A former employee of the Oppenheimers, Daryl Chetty, told the Equality Court on Friday that he was unfairly dismissed and called stupid by a senior executive at a company founded by billionaire businessman and conservationist Jonathan Oppenheimer.

But Chetty, who worked as an IT specialist for the Oppenheimer Partners Africa Advisors from March 2019 until he was fired at the end of May 2021, got his case referred to the Labour Court on the grounds of jurisdiction.


Among the respondents, Chetty listed Jonathan, who is the former executive of De Beers and ex-vice-president of Anglo-American Corporation, as the second respondent.

He claims he was unfairly dismissed in 2021, induced into signing a settlement agreement terminating his employment, and intimidated by the directors and partners of the company.

The crux of Chetty’s allegations is that he says he was referred to as “idiot” by one of the company’s 23 directors and was not offered protection by other directors.

He said that on May 11, 2021, the parties concluded and signed a settlement agreement terminating his employment relationship with effect from May 31, 2021.

However, on June 6 this year, Chetty initiated the Equality Court proceedings.

 In the papers, Chetty alleges the company’s senior executive Modise Madondo, for no apparent reason, used vulgar language against him and called him an idiot.

According to Chetty, when he reported Madondo’s conduct to the UK-based Oppenheimer Partners Limited, the company failed to act.

In their defence, Oppenheimer Partners told the Equality Court that it did not have jurisdiction to hear a labour matter, and the court agreed with it.

“It should be noted that the Equality Court is a creature of statute and has only the jurisdictional powers that are conferred upon it by the legislation that created it.
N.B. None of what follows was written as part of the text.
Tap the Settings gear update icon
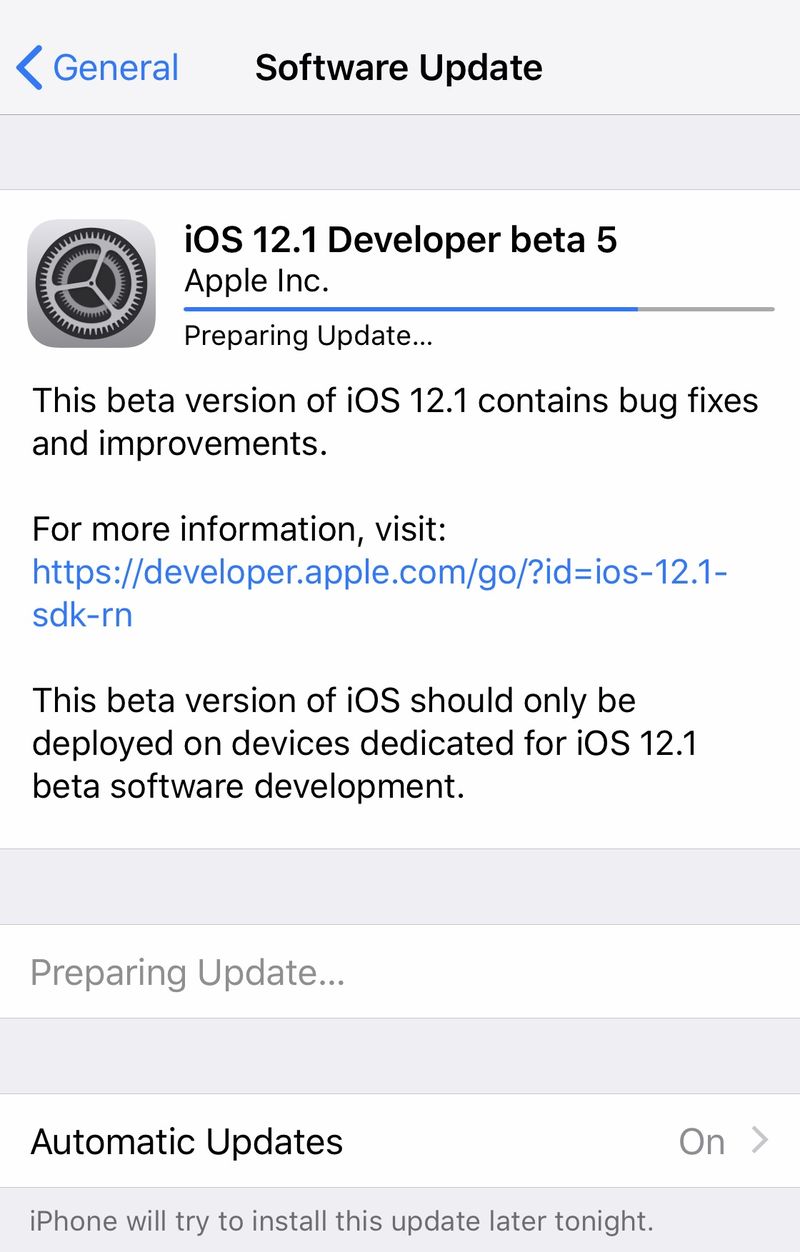Image resolution: width=800 pixels, height=1252 pixels. (91, 284)
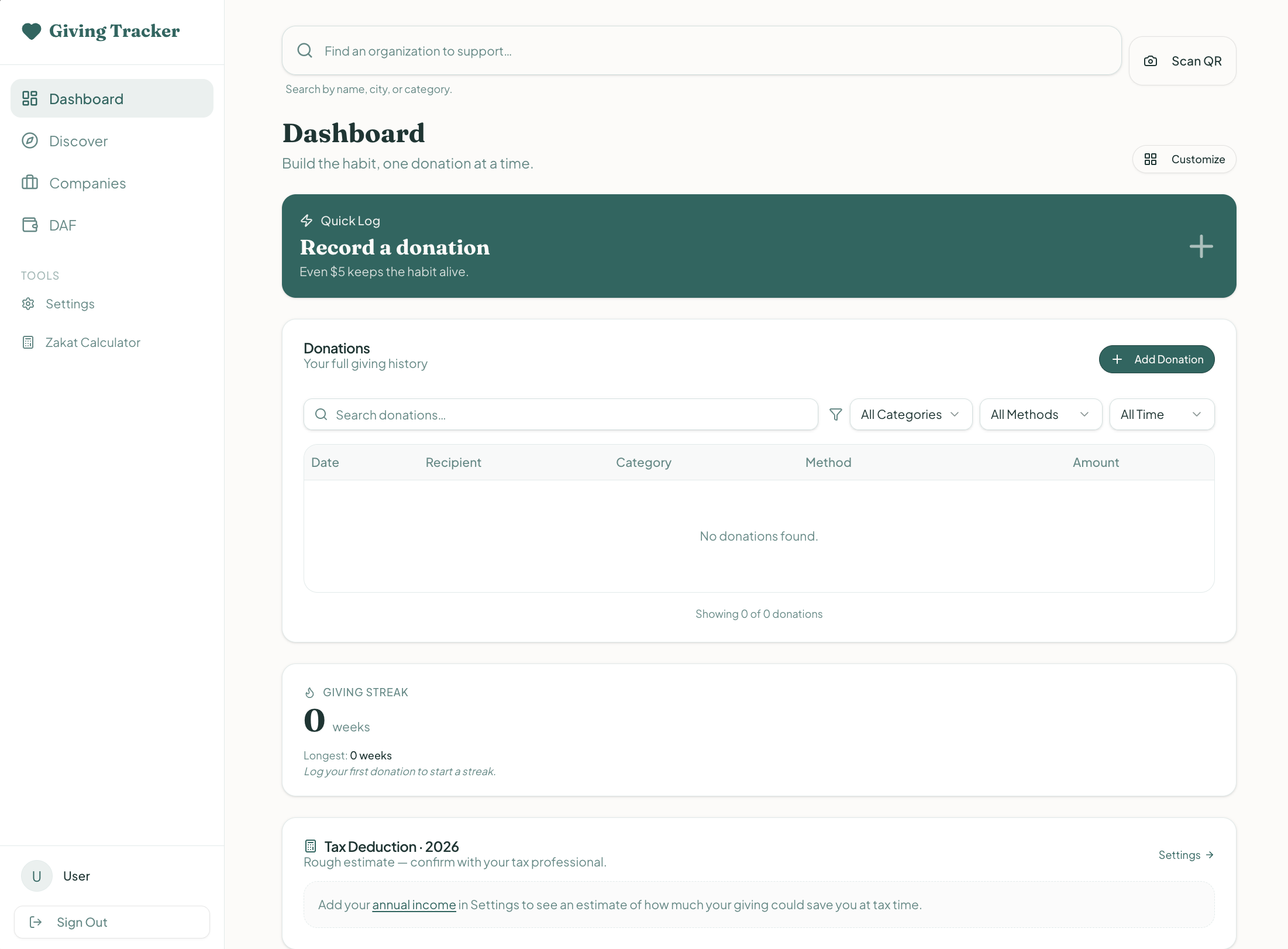The image size is (1288, 949).
Task: Click the Sign Out button
Action: pyautogui.click(x=112, y=922)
It does not have any discretionary powers with regard to its jurisdiction,” Judge Mpostoli Twala found.

“It therefore does not lie in the mouth of the applicant that litigants have been waiting for years for their matters to be heard in the labour court, and as such, it is expedient for his matter to be heard by this court.

“This is tantamount to bypassing the dispute resolution mechanism provided for in the Labour Relations Act and would inevitably result in litigants being involved in forum shopping, which should be discouraged,” said Twala.

He said the conduct Chetty complained about occurred at the workplace, which falls within the ambit of the Employment Equity Act.

“The unavoidable conclusion is that this court does not have jurisdiction to adjudicate matters that fall within the purview of the Employment Equity Act and the Labour Relations Act.”